Simulated Peer Review

Review Protocol

The simulated peer review follows a structured protocol modeled on top-venue review processes:

review_criteria = {
    "novelty": {
        "description": "Does this paper present genuinely new ideas?",
        "scale": "1-10",
        "weight": 0.25
    },
    "significance": {
        "description": "How important is the contribution to the field?",
        "scale": "1-10",
        "weight": 0.20
    },
    "soundness": {
        "description": "Are the methods and analysis technically correct?",
        "scale": "1-10",
        "weight": 0.25
    },
    "clarity": {
        "description": "Is the paper well-written and easy to follow?",
        "scale": "1-10",
        "weight": 0.15
    },
    "reproducibility": {
        "description": "Could another researcher replicate the results?",
        "scale": "1-10",
        "weight": 0.15
    }
}

Review Output Format

## Review Summary

**Overall Score**: 6.5/10
**Recommendation**: Minor Revision

### Strengths
1. Novel application of contrastive learning to molecular fingerprints
2. Comprehensive ablation study across 4 benchmark datasets
3. Clear explanation of the biological motivation

### Weaknesses
1. Limited comparison with recent graph neural network baselines (2024+)
2. Statistical significance not reported for main results
3. Interpretability analysis is superficial

### Questions for Authors
1. How does performance scale with dataset size? The smallest dataset has 5000 compounds.
2. What is the computational cost compared to traditional docking methods?

### Minor Issues
- Table 3 formatting is inconsistent
- Reference [24] appears to be a preprint; has it been published?

Use Cases for Researchers

1. Idea Stress-Testing

Before investing months in a research direction, run your idea through a simulated review panel to identify weaknesses early.

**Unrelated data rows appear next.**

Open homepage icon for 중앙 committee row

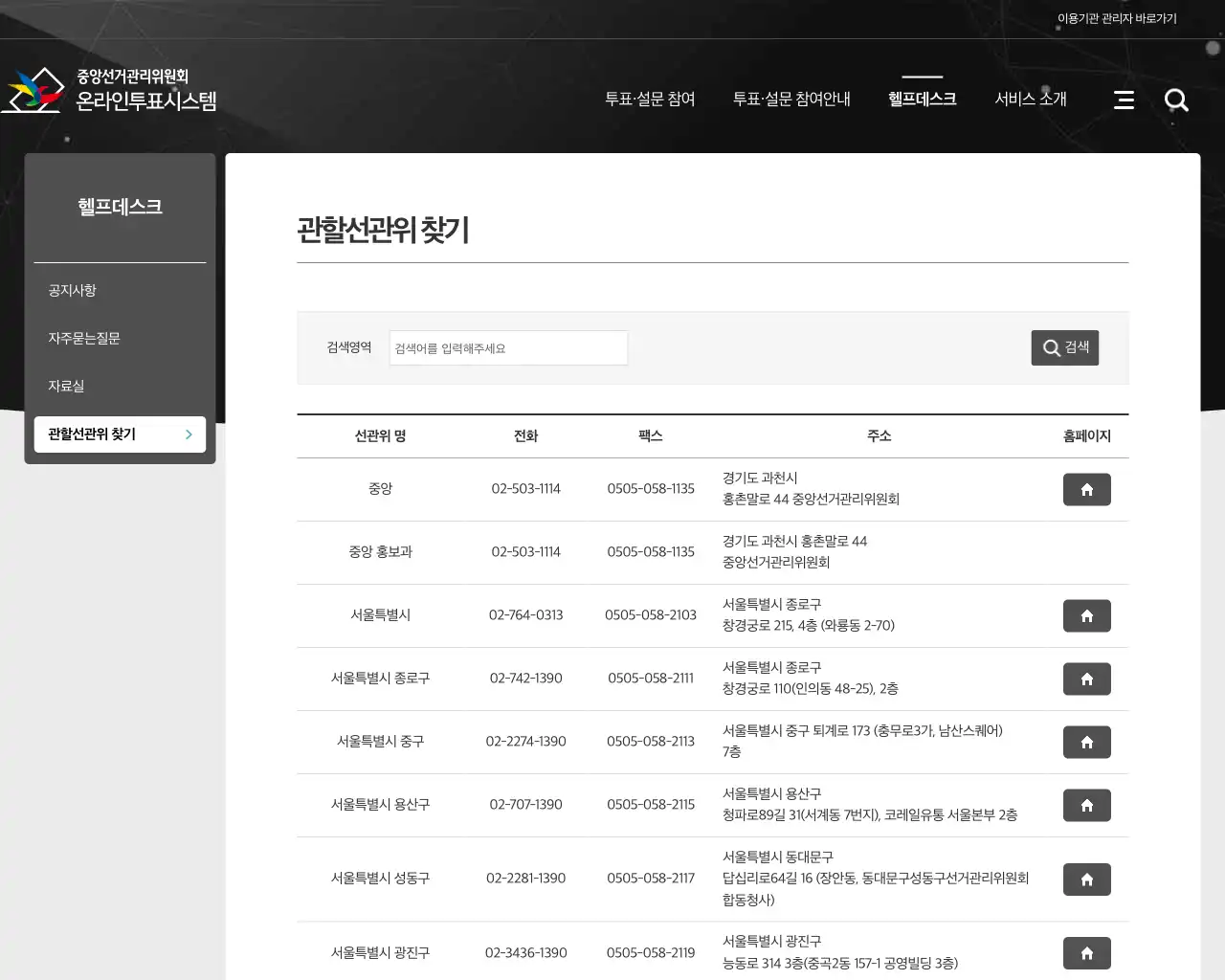pos(1086,489)
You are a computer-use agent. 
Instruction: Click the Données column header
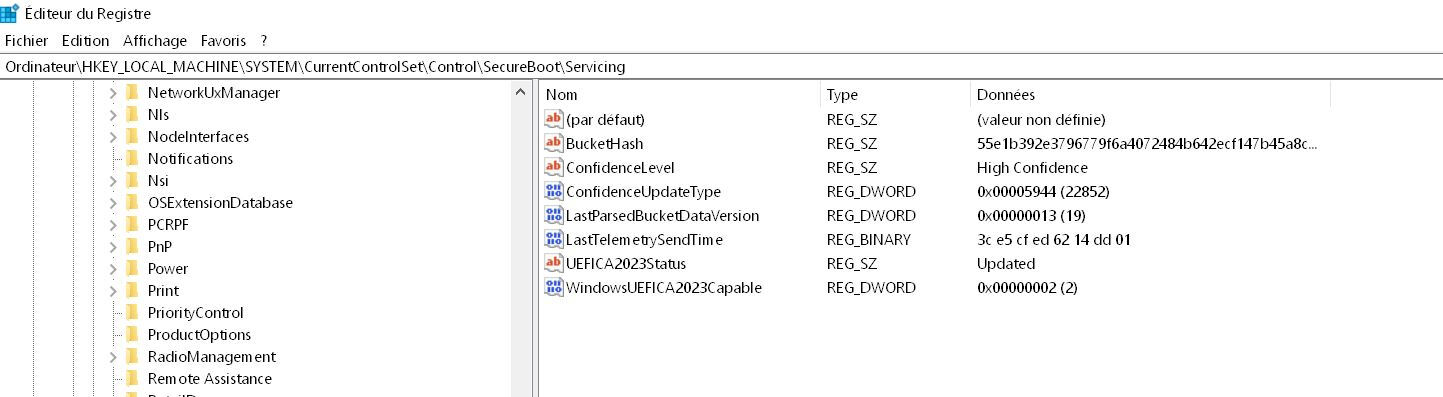coord(1150,95)
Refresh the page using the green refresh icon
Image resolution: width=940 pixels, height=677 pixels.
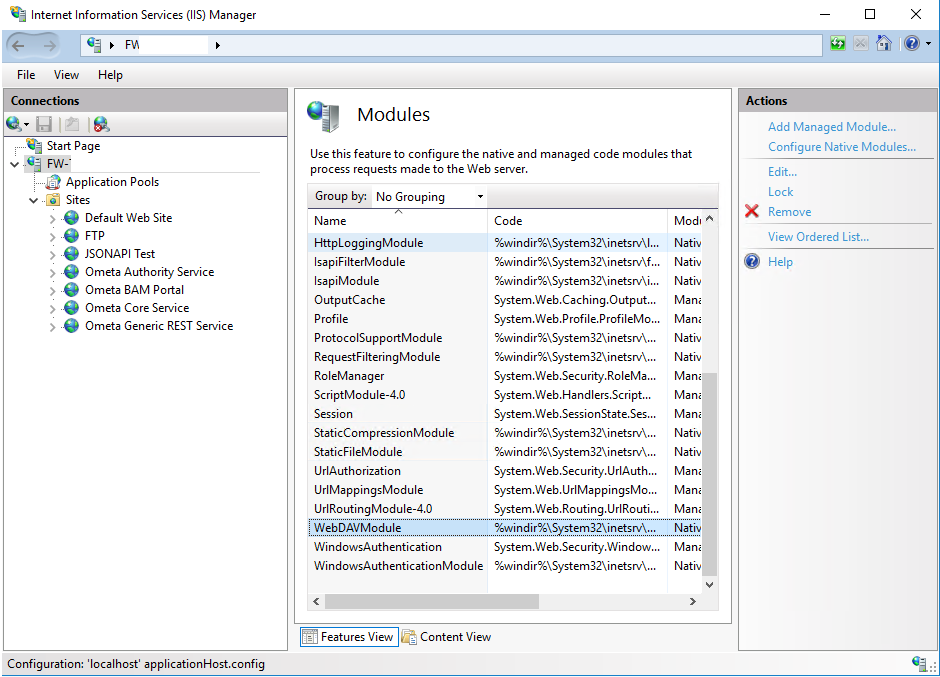pyautogui.click(x=837, y=44)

2. Literature Gap Discovery

Deploy agents with different domain expertise to independently survey a topic, then synthesize their findings to identify under-explored intersections.

3. Writing Feedback

Submit draft sections to simulated reviewers for constructive criticism on clarity, argumentation, and missing references.

4. Proposal Refinement

Iterate on grant proposals by having agents role-play as review panel members with different priorities (novelty, feasibility, broader impact).

Limitations and Ethics

  • AI-generated ideas are starting points, not final outputs: All ideas require human validation, domain expertise, and ethical review before pursuit.
  • Simulated review is not a substitute for real peer review: It can catch obvious issues but cannot replicate the full depth of expert human review.
  • Bias inheritance: Agent behaviors are shaped by their training data, which may reproduce biases in existing research communities.
  • Attribution: When using multi-agent idea generation, researchers should document the AI's role in the ideation process per their institution's guidelines.